▶ _Task_: Repeat only the lines below from the one containing "You are a computer-use agent. Viewport: 700px" through the one containing "Task: Toggle the Static checkbox", inclusive, exactly as written.

━━━ Source data

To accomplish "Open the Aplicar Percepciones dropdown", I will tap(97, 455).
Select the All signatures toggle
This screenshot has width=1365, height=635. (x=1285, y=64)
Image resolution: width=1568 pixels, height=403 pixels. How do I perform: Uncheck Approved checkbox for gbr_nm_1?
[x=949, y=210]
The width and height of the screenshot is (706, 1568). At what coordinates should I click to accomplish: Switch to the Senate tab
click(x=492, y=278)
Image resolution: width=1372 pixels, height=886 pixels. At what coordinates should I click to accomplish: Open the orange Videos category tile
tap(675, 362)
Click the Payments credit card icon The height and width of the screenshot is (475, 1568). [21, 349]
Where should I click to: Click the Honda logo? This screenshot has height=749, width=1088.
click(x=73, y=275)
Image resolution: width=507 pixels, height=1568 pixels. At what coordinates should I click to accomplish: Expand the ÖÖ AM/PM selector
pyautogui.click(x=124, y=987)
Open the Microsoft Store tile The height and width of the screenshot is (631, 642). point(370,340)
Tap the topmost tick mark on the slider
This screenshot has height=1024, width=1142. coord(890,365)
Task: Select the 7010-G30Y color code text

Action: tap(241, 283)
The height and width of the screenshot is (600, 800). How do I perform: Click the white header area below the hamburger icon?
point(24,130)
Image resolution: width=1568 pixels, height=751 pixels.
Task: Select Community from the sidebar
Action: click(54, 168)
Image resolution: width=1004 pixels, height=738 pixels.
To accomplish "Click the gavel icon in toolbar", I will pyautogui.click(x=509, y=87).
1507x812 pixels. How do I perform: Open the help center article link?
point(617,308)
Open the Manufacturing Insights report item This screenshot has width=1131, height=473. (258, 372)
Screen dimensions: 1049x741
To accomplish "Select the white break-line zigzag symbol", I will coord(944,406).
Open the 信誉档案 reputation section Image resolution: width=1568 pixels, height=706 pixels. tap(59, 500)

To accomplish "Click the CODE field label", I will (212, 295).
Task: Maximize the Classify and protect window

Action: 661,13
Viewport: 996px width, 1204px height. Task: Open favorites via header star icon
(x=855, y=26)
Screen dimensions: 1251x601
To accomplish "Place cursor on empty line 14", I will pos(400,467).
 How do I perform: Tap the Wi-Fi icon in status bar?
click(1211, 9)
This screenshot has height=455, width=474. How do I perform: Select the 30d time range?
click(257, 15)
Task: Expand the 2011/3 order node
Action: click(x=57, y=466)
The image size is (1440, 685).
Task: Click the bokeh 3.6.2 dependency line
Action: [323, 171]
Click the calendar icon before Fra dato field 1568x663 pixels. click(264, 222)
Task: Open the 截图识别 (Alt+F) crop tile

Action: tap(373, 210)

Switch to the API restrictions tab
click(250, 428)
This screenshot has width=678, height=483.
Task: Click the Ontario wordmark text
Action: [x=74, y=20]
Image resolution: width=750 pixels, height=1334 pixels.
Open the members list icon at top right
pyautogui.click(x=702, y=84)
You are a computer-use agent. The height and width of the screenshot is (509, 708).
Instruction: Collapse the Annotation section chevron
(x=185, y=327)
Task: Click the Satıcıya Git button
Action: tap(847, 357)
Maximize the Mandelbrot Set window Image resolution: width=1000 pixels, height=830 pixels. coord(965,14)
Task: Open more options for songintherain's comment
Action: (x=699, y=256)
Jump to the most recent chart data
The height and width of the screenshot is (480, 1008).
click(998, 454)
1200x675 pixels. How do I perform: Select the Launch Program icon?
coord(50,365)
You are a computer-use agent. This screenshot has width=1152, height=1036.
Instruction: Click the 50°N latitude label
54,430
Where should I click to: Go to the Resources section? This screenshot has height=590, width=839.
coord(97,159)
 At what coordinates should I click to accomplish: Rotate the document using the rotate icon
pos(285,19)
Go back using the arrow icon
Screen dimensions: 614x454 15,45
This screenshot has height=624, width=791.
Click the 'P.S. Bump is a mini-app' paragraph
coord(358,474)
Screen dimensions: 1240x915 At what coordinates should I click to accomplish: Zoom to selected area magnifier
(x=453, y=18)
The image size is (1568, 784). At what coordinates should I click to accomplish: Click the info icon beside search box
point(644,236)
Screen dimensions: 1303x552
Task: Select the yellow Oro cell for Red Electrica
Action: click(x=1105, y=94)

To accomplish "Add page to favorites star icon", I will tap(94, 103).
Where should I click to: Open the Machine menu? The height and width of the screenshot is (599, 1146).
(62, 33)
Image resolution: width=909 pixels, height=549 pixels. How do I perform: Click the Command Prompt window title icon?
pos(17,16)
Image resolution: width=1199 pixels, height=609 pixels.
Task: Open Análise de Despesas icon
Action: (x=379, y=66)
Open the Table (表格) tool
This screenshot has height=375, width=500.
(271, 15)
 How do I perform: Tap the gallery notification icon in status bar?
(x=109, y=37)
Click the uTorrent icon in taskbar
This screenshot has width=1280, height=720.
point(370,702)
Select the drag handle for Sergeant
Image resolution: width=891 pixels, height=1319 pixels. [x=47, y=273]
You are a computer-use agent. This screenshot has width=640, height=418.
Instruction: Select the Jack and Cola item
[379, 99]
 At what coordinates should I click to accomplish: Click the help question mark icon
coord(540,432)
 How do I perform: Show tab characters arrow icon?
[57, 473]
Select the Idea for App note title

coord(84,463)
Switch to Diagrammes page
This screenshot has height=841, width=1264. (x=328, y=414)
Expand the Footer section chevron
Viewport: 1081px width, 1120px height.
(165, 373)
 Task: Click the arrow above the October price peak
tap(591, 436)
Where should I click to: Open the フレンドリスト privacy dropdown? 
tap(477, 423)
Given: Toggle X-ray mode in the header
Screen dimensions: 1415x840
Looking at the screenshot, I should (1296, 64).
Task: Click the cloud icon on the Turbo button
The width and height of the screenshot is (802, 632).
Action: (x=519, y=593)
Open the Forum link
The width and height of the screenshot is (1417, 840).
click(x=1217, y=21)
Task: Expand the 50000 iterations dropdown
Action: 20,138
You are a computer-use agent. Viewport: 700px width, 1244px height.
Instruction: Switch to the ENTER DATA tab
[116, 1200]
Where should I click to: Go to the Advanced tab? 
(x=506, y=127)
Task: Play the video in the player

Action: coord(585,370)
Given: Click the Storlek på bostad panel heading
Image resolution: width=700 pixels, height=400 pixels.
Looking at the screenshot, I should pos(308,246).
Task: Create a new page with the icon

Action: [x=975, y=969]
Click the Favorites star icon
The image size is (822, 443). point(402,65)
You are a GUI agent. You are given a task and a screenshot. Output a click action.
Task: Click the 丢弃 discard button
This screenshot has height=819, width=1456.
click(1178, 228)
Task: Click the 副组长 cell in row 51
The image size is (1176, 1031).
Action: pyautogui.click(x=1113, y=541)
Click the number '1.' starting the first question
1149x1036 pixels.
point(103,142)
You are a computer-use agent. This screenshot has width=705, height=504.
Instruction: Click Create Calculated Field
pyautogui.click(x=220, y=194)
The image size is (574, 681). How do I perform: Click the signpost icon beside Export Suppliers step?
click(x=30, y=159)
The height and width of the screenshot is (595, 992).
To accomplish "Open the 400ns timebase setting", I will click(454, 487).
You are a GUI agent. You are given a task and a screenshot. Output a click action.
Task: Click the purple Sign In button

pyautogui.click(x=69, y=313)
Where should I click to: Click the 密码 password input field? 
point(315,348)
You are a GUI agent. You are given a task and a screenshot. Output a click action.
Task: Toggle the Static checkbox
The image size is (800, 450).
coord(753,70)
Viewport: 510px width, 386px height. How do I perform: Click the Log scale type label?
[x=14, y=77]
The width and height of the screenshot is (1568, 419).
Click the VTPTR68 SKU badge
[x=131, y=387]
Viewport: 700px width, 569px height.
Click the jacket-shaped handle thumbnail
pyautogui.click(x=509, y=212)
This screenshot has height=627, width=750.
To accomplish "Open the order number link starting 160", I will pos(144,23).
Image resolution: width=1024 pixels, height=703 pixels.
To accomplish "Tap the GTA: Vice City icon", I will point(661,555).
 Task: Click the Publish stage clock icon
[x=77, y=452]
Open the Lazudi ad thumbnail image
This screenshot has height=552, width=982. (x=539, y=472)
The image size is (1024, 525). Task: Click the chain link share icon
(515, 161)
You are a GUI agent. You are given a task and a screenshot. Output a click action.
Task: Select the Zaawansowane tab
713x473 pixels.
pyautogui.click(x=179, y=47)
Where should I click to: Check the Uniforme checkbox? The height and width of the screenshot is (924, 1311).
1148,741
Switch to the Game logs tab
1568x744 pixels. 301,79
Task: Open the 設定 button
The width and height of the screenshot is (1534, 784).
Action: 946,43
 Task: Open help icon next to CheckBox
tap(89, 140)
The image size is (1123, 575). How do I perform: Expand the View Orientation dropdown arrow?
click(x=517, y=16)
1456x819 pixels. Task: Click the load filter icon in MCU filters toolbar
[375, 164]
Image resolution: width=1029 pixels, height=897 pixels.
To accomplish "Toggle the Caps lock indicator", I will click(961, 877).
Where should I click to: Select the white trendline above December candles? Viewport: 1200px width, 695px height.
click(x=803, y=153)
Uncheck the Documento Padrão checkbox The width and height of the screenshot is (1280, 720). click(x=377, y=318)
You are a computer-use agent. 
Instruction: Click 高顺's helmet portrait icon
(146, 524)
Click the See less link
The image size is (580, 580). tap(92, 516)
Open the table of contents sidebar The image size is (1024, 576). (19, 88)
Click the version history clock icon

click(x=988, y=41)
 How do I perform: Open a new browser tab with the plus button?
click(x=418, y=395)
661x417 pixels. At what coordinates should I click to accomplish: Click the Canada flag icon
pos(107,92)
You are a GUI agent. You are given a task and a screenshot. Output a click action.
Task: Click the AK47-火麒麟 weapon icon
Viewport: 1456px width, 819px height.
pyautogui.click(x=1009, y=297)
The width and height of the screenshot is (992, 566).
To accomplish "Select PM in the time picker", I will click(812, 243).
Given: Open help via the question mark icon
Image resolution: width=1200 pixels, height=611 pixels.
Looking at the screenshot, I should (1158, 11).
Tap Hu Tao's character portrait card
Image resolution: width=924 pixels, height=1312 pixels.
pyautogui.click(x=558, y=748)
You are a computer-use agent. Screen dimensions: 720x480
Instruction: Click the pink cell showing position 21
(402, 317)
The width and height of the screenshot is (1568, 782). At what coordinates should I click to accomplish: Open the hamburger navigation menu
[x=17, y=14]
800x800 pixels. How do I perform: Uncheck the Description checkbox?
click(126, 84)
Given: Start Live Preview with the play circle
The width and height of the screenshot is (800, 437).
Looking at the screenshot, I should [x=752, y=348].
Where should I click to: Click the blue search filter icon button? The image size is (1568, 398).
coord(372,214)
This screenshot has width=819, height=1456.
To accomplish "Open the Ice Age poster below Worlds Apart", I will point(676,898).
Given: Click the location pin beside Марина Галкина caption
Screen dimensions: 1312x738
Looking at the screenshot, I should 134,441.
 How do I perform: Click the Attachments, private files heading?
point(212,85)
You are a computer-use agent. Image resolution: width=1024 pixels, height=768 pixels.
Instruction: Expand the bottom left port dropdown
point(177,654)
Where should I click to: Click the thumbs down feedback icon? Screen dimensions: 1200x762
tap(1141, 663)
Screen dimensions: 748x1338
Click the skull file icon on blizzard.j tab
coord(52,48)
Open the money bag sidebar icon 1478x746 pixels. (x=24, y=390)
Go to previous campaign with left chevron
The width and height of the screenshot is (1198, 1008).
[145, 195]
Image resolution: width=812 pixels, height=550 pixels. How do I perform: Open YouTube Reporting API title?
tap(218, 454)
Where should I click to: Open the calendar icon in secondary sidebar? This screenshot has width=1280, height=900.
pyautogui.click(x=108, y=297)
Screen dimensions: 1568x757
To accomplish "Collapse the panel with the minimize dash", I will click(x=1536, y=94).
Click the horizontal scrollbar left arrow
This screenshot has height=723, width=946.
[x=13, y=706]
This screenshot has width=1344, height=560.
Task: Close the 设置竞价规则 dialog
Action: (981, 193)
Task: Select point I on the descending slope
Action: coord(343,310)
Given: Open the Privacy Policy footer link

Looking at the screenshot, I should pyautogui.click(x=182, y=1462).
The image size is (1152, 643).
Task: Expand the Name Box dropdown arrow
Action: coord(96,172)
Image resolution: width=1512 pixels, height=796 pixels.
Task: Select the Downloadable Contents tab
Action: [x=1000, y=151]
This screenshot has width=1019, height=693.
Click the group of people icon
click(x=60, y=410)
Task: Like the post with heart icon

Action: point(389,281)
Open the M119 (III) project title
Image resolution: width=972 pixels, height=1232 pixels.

━━━━━━

▶ _Response_:
You are a computer-use agent. Viewport: 700px width, 1244px height.
Instruction: Switch to the ENTER DATA tab
[116, 1200]
Where should I click to: Go to the Advanced tab? 
(x=506, y=127)
Task: Play the video in the player

Action: coord(585,370)
Given: Click the Storlek på bostad panel heading
Image resolution: width=700 pixels, height=400 pixels.
Looking at the screenshot, I should pos(308,246).
Task: Create a new page with the icon

Action: [x=975, y=969]
Click the Favorites star icon
The image size is (822, 443). point(402,65)
You are a GUI agent. You are given a task and a screenshot. Output a click action.
Task: Click the 丢弃 discard button
This screenshot has height=819, width=1456.
click(1178, 228)
Task: Click the 副组长 cell in row 51
The image size is (1176, 1031).
Action: pyautogui.click(x=1113, y=541)
Click the number '1.' starting the first question
1149x1036 pixels.
point(103,142)
You are a computer-use agent. This screenshot has width=705, height=504.
Instruction: Click Create Calculated Field
pyautogui.click(x=220, y=194)
The image size is (574, 681). How do I perform: Click the signpost icon beside Export Suppliers step?
click(x=30, y=159)
The height and width of the screenshot is (595, 992).
To accomplish "Open the 400ns timebase setting", I will click(454, 487).
You are a GUI agent. You are given a task and a screenshot. Output a click action.
Task: Click the purple Sign In button

pyautogui.click(x=69, y=313)
Where should I click to: Click the 密码 password input field? 
point(315,348)
You are a GUI agent. You are given a task and a screenshot. Output a click action.
Task: Toggle the Static checkbox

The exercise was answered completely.